Les joueurs pourront continuer à lancer et à profiter de leurs achats dématérialisés avec les mêmes libertés qu’auparavant. Le nouveau système technique mis en place n’impose en réalité qu’une seule et unique vérification en ligne.
Une fois la licence logicielle validée par les serveurs du PlayStation Network lors du premier lancement, aucune connexion ultérieure ne sera exigée pour accéder à ses jeux hors ligne.

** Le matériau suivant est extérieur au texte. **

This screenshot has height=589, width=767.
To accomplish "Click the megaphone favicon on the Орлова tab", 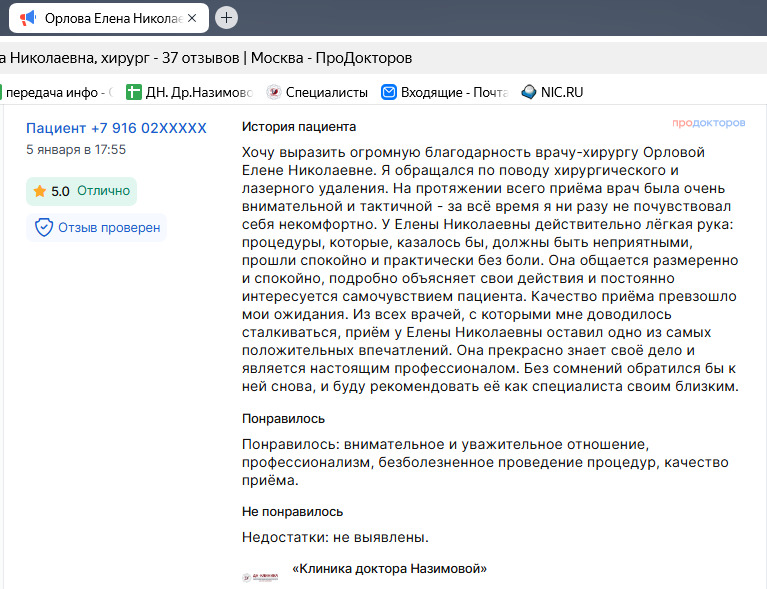I will coord(28,18).
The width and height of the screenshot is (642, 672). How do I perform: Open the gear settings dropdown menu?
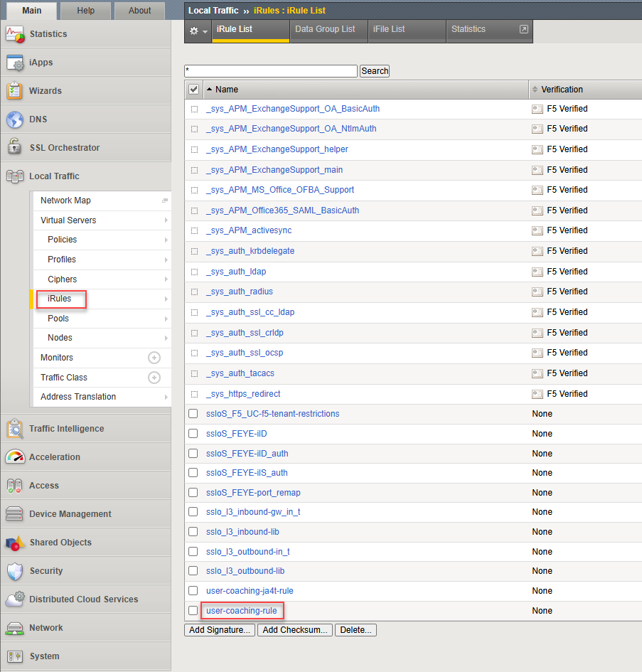(x=198, y=31)
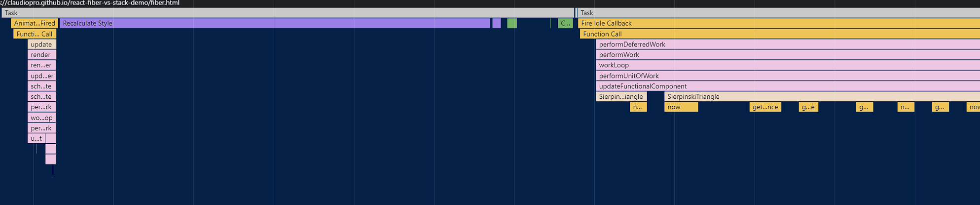Viewport: 980px width, 205px height.
Task: Click the Fire Idle Callback event bar
Action: [778, 23]

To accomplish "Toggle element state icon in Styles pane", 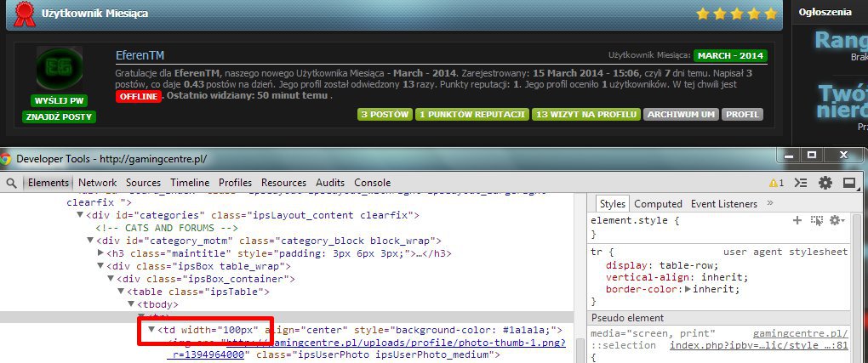I will [x=817, y=220].
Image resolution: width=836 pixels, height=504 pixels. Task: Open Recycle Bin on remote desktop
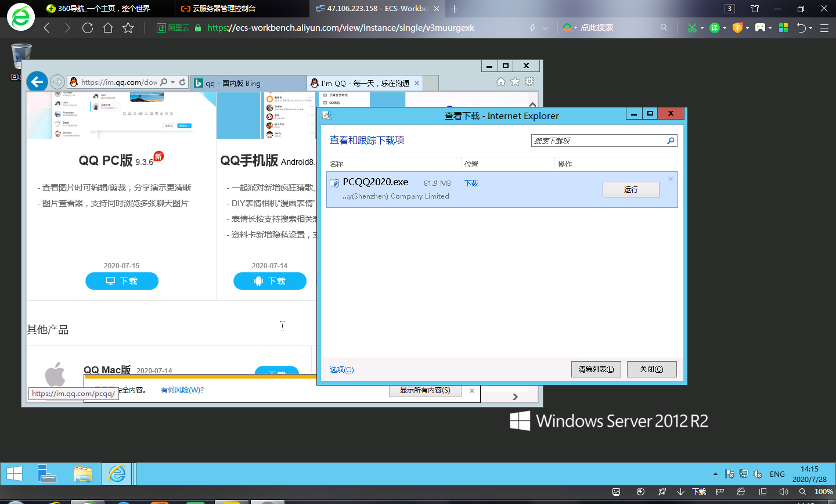[x=21, y=58]
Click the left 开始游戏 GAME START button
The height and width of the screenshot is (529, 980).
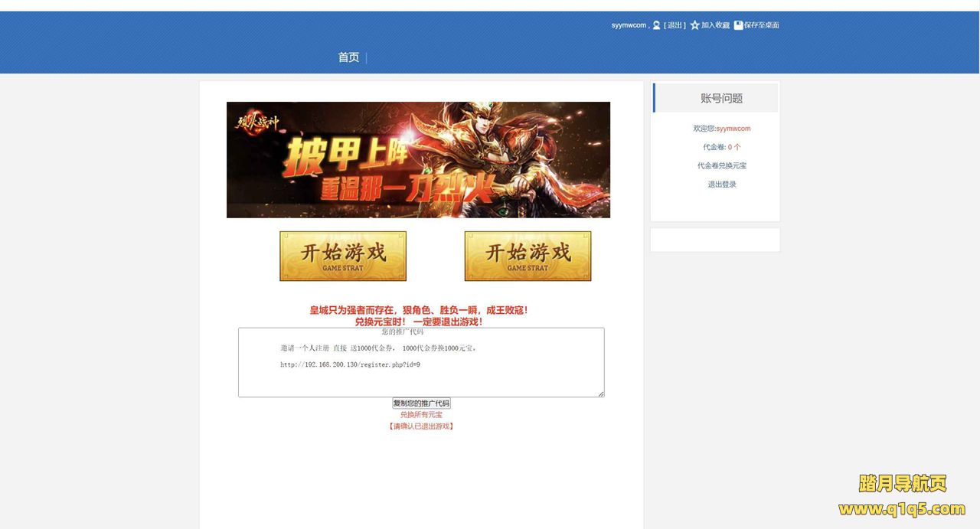click(343, 256)
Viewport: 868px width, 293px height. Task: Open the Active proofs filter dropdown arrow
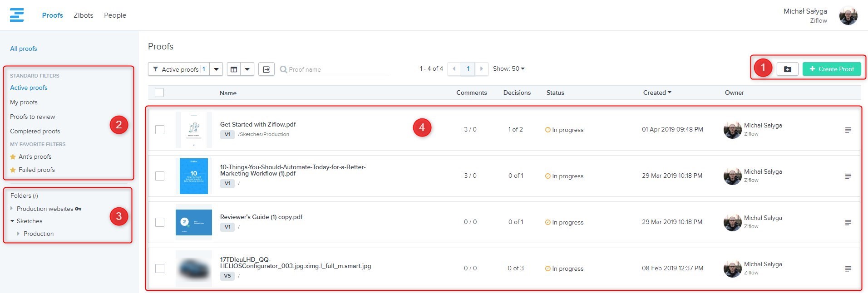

Cette mise à jour silencieuse du système n’a pas été déployée par hasard et répond à une problématique bien précise. La firme nippone cherche avant tout à colmater une faille majeure liée aux politiques de remboursement. Jusqu’à présent, des utilisateurs malveillants pouvaient acquérir une œuvre sur le PlayStation Store, déconnecter volontairement leur console d’Internet, puis exiger un remboursement depuis un navigateur web.
La machine n’étant plus reliée au réseau, elle était incapable de recevoir l’instruction de révocation de la licence, permettant ainsi de conserver l’accès au titre indéfiniment. Le contrôle de vérification unique intervient donc juste après la période légale de rétractation afin de sécuriser les transactions, sans pour autant pénaliser les habitudes de consommation des joueurs honnêtes.
En définitive, la panique généralisée était disproportionnée par rapport aux réelles intentions de l’éditeur. Si cette mesure anti-fraude s’avère tout à fait légitime d’un point de vue commercial et technique, la méthode de déploiement laisse tout de même à désirer. Un cruel manque de transparence et de communication en amont de la part de Sony aura suffi à déclencher une tempête médiatique dont la marque se serait bien passée. Les amateurs d’expériences en solo et les puristes du jeu hors ligne peuvent néanmoins souffler : leurs ludothèques numériques restent à l’abri.